> EXERCISE INSTRUCTIONS
Copy the records below exactly, omitting any pictures they contain.
== DATASET EXCERPTS ==
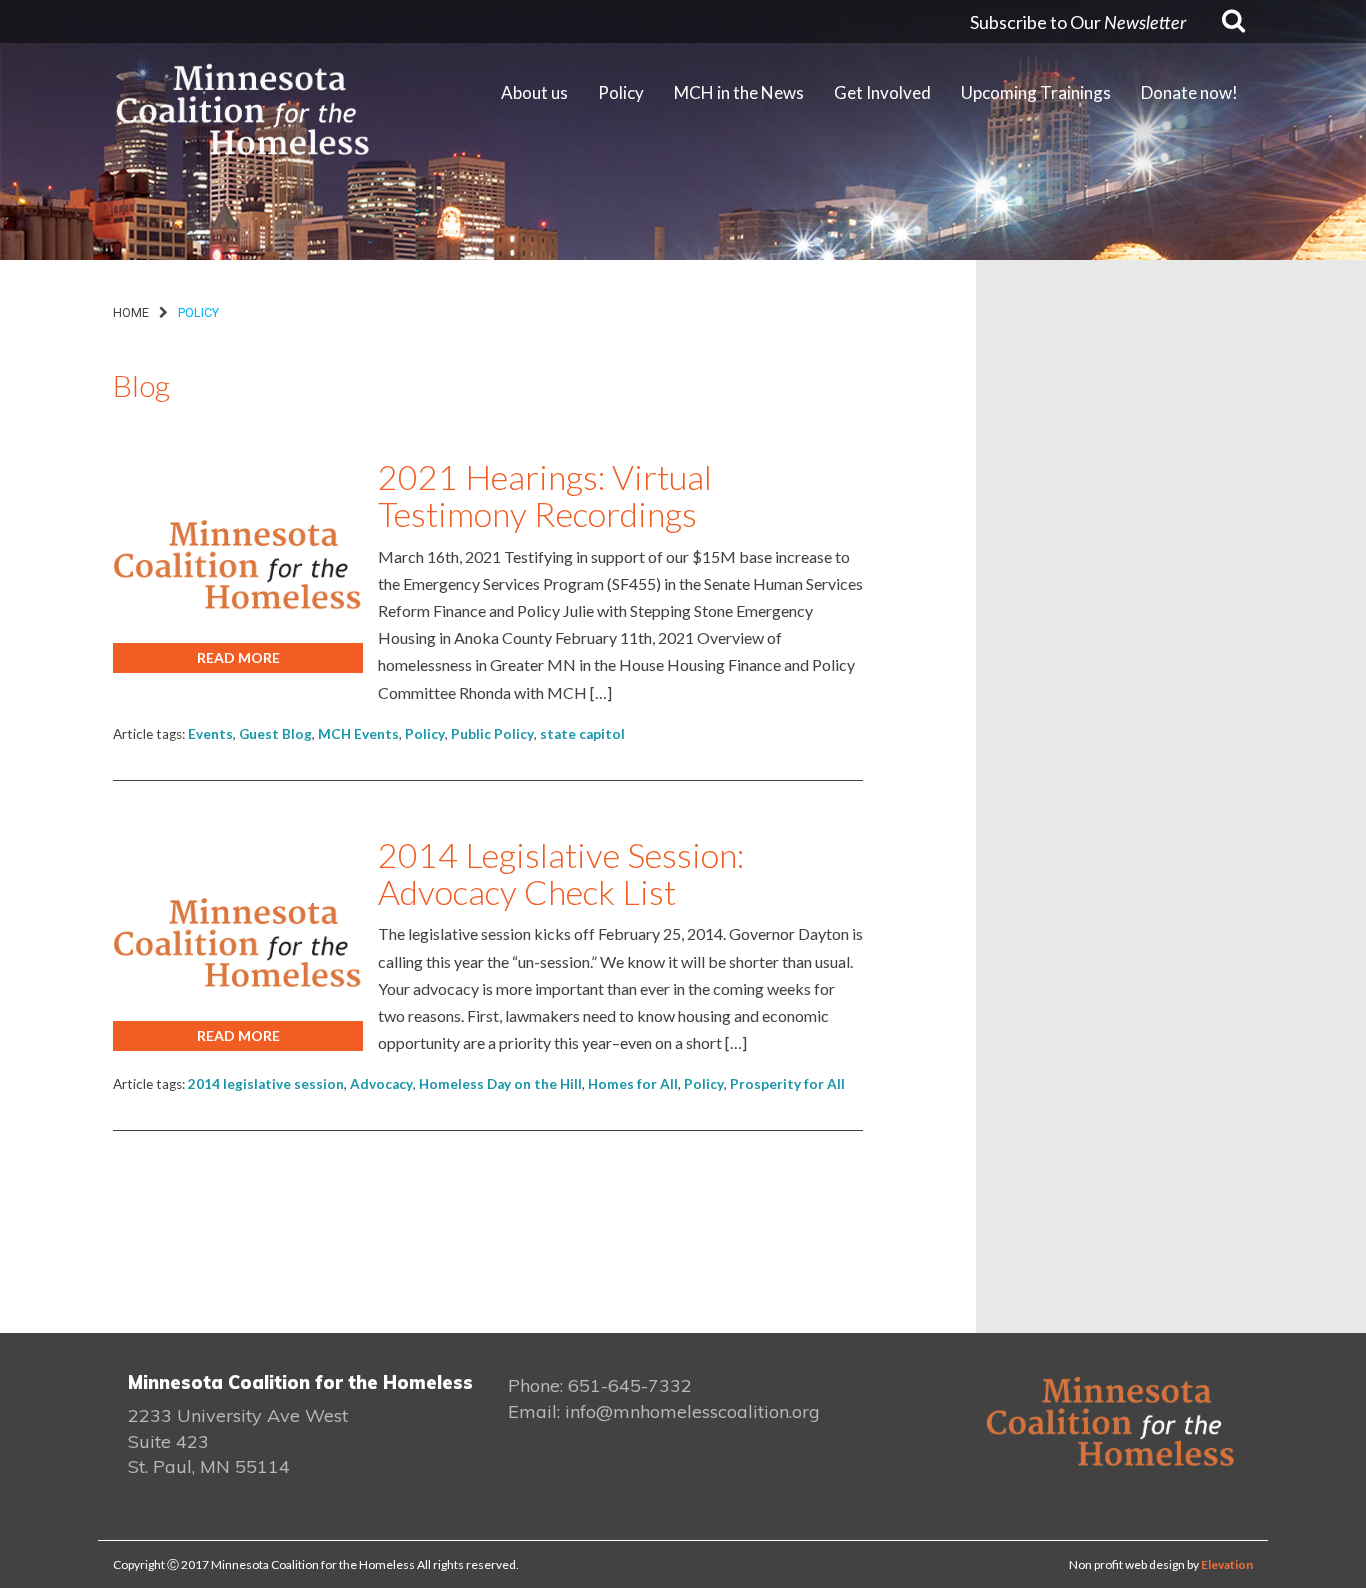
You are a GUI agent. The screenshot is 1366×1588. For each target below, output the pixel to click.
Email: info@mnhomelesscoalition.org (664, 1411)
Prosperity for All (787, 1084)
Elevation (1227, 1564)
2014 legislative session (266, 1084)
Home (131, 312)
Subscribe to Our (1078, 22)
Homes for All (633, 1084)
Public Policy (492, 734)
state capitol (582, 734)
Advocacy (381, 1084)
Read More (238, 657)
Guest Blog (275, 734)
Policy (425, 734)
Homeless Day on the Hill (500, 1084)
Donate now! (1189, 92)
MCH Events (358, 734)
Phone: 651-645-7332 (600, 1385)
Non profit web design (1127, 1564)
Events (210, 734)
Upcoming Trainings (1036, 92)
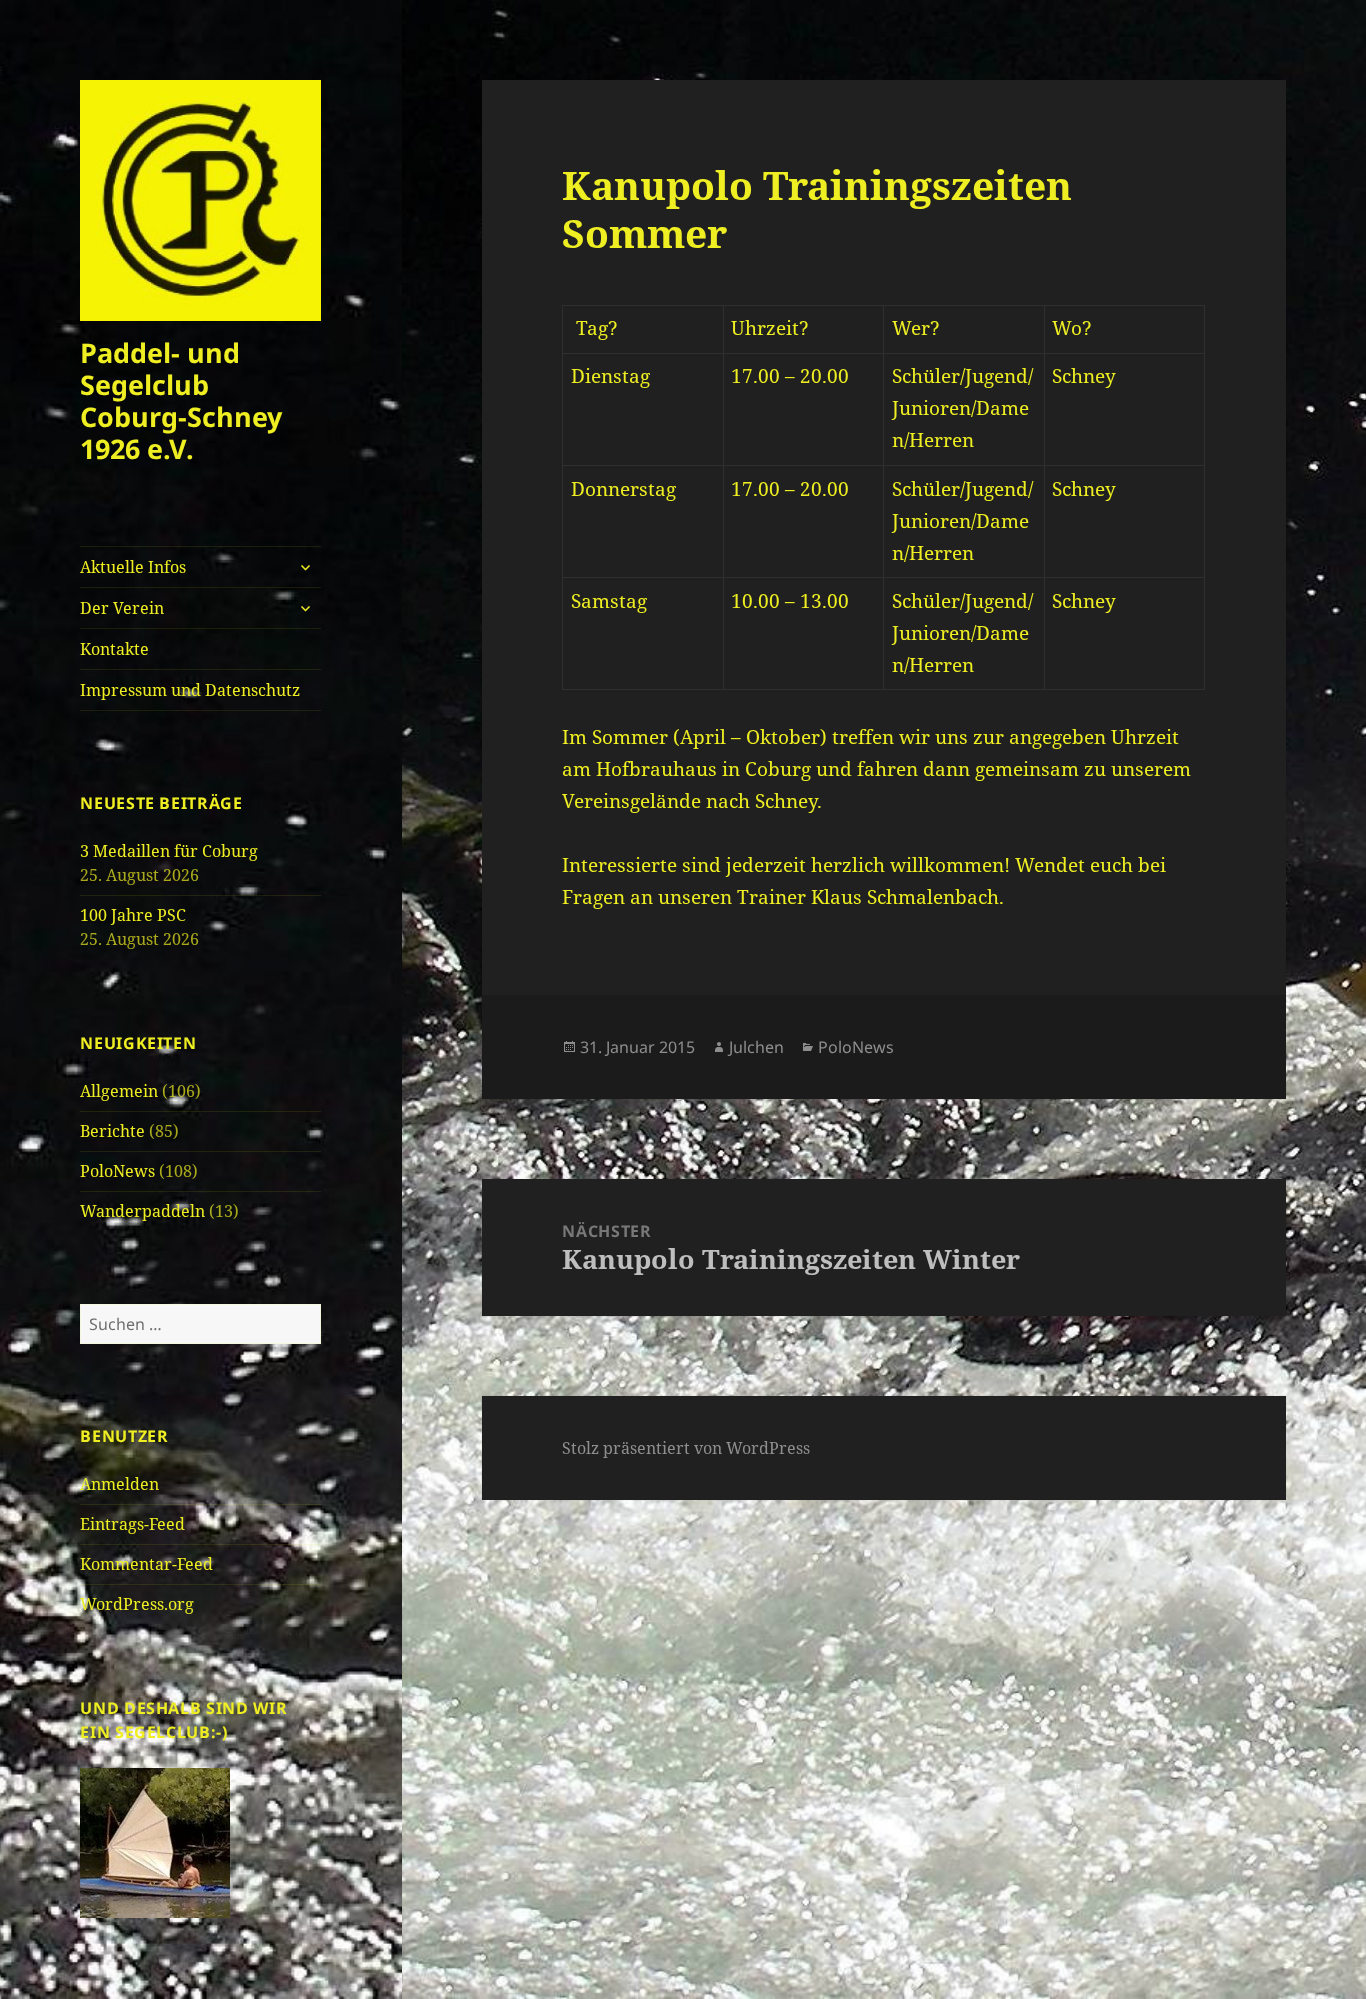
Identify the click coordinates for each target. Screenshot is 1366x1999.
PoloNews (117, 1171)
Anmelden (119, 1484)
===
> COMPLETED TASK
You are a GUI agent. The screenshot is 1366×1588. For each target below, output the pixel to click.
Email: info@mnhomelesscoalition.org (664, 1411)
Prosperity for All (787, 1084)
Elevation (1227, 1564)
2014 legislative session (266, 1084)
Home (131, 312)
Subscribe to Our (1078, 22)
Homes for All (633, 1084)
Public Policy (492, 734)
state capitol (582, 734)
Advocacy (381, 1084)
Read More (238, 657)
Guest Blog (275, 734)
Policy (425, 734)
Homeless Day on the Hill (500, 1084)
Donate now! (1189, 92)
MCH Events (358, 734)
Phone: 651-645-7332 (600, 1385)
Non profit web design (1127, 1564)
Events (210, 734)
Upcoming Trainings (1036, 92)
Identify the click coordinates for each target. Screenshot is 1366x1999.
PoloNews (117, 1171)
Anmelden (119, 1484)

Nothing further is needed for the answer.